Turn the rows between the line containing "Click the Language" and the line containing "(x=507, y=66)", inclusive, into a numbered list, leaving out any blank lines.

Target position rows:
— Begin —

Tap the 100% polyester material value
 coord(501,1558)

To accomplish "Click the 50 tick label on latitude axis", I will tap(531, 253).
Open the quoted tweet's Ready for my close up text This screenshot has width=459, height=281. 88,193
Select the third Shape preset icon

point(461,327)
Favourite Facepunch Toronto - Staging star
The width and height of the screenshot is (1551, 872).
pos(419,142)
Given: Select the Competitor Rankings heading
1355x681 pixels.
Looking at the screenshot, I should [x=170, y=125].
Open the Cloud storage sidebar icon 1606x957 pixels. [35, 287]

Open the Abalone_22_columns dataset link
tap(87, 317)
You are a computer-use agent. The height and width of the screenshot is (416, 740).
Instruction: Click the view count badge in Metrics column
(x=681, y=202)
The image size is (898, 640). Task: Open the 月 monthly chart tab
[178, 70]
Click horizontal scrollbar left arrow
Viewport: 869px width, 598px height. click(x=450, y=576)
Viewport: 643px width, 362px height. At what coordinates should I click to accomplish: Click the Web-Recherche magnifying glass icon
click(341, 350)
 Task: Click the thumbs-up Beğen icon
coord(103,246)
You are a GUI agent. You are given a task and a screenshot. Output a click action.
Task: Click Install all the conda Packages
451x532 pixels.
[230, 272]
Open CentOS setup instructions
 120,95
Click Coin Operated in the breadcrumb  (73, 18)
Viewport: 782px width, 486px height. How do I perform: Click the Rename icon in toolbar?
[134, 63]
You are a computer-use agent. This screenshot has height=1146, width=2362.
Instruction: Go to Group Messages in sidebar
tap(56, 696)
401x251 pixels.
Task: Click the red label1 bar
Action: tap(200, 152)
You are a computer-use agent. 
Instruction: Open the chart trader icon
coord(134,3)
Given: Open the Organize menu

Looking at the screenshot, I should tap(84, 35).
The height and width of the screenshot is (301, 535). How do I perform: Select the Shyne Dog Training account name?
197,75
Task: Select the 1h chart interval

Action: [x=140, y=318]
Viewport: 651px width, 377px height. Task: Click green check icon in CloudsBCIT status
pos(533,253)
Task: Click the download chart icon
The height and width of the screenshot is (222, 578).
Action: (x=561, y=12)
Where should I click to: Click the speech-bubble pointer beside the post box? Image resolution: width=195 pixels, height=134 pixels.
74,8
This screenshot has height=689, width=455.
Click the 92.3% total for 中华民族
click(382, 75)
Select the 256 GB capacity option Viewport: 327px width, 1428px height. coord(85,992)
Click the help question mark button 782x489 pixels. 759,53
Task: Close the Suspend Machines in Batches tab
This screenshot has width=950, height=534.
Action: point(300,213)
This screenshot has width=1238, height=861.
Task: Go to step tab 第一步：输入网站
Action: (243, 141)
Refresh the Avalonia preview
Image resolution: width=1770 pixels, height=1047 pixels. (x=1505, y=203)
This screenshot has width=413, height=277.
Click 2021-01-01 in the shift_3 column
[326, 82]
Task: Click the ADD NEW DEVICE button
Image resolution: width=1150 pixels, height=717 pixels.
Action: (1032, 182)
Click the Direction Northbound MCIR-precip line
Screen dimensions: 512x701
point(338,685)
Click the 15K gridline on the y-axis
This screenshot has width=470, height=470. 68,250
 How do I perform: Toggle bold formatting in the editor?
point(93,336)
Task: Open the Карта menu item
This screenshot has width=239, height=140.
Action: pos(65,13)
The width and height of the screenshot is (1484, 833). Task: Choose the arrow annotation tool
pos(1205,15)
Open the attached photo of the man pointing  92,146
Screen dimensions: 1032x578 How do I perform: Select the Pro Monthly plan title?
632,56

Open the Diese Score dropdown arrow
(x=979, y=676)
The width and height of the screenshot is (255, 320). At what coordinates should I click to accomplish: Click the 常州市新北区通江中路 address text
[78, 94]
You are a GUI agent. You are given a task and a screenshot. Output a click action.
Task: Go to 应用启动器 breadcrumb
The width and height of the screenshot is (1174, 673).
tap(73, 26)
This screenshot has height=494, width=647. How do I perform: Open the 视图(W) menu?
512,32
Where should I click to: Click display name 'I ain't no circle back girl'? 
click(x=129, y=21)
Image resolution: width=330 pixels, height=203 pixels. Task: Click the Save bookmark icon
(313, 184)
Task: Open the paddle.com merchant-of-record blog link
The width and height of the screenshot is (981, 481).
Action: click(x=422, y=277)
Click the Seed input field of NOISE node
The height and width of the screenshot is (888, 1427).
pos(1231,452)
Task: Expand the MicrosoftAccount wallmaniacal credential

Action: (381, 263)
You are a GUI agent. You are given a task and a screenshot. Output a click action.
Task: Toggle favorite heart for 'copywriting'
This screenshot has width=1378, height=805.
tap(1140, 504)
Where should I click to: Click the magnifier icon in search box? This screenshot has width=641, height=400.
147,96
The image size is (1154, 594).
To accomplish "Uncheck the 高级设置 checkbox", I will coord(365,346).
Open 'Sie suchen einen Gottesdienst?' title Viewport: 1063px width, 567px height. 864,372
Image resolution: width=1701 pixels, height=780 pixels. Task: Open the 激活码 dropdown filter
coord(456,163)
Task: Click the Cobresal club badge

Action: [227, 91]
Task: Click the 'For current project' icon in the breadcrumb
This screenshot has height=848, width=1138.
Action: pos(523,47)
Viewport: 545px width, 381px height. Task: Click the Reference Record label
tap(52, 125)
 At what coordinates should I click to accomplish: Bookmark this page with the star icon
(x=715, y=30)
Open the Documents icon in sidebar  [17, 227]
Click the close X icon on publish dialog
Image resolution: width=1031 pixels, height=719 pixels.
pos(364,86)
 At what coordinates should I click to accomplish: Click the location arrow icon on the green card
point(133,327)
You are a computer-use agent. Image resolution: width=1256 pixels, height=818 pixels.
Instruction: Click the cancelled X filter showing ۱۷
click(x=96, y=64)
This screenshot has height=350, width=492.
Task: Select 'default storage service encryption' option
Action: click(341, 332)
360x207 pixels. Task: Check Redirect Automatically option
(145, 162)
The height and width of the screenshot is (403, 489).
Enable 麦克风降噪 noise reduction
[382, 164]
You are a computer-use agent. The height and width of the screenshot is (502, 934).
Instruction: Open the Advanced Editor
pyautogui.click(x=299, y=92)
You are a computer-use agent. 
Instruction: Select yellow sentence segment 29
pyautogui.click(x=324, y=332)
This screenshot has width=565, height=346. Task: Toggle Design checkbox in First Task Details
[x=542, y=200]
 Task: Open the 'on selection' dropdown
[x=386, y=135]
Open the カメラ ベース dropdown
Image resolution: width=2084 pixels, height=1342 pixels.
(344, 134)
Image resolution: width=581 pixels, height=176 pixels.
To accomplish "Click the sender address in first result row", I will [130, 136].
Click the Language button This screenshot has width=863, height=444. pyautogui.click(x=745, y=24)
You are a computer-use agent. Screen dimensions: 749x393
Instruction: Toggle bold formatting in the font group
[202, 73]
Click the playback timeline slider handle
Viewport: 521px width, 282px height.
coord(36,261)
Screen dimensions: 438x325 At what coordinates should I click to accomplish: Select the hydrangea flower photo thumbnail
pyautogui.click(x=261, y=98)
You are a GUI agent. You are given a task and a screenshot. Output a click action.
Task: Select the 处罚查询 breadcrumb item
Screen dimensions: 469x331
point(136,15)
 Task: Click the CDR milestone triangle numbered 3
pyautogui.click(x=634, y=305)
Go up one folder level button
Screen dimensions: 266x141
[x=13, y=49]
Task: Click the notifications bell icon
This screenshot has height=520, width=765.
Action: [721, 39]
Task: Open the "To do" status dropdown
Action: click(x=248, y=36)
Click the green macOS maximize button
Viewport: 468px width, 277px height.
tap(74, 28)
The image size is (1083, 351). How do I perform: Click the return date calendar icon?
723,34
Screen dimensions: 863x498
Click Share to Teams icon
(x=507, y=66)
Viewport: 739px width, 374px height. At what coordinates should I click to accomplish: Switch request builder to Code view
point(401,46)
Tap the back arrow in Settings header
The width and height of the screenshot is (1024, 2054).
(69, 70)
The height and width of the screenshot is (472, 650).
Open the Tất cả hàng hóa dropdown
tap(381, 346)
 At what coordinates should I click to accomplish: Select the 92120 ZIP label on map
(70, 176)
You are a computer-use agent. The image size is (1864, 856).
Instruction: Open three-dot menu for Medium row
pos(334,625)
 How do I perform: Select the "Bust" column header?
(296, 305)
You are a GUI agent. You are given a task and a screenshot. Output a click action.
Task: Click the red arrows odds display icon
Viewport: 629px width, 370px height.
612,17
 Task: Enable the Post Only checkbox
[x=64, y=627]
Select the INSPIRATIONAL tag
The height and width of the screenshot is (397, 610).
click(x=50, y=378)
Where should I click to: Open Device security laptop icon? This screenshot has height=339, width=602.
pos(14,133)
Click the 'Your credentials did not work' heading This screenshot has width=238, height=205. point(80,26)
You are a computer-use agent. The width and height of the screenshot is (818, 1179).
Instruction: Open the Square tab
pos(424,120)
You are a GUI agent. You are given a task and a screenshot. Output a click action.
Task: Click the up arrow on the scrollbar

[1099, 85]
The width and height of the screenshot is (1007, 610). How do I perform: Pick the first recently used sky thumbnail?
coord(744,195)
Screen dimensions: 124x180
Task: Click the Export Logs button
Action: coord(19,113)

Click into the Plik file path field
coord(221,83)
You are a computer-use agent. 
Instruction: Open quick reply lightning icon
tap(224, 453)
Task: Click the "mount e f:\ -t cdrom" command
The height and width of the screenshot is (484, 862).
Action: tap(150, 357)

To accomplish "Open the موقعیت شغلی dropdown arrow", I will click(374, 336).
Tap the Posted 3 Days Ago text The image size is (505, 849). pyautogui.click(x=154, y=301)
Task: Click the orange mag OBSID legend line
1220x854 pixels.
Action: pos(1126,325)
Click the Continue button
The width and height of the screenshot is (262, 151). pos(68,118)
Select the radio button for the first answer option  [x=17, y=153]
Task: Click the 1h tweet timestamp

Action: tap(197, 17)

— End —

**Final answer**.
1. Click the Language button This screenshot has width=863, height=444. pyautogui.click(x=745, y=24)
2. You are a computer-use agent. Screen dimensions: 749x393
3. Instruction: Toggle bold formatting in the font group
4. [202, 73]
5. Click the playback timeline slider handle
6. Viewport: 521px width, 282px height.
7. coord(36,261)
8. Screen dimensions: 438x325 At what coordinates should I click to accomplish: Select the hydrangea flower photo thumbnail
9. pyautogui.click(x=261, y=98)
10. You are a GUI agent. You are given a task and a screenshot. Output a click action.
11. Task: Select the 处罚查询 breadcrumb item
12. Screen dimensions: 469x331
13. point(136,15)
14.  Task: Click the CDR milestone triangle numbered 3
15. pyautogui.click(x=634, y=305)
16. Go up one folder level button
17. Screen dimensions: 266x141
18. [x=13, y=49]
19. Task: Click the notifications bell icon
20. This screenshot has height=520, width=765.
21. Action: [721, 39]
22. Task: Open the "To do" status dropdown
23. Action: click(x=248, y=36)
24. Click the green macOS maximize button
25. Viewport: 468px width, 277px height.
26. tap(74, 28)
27. The image size is (1083, 351). How do I perform: Click the return date calendar icon?
28. 723,34
29. Screen dimensions: 863x498
30. Click Share to Teams icon
31. (x=507, y=66)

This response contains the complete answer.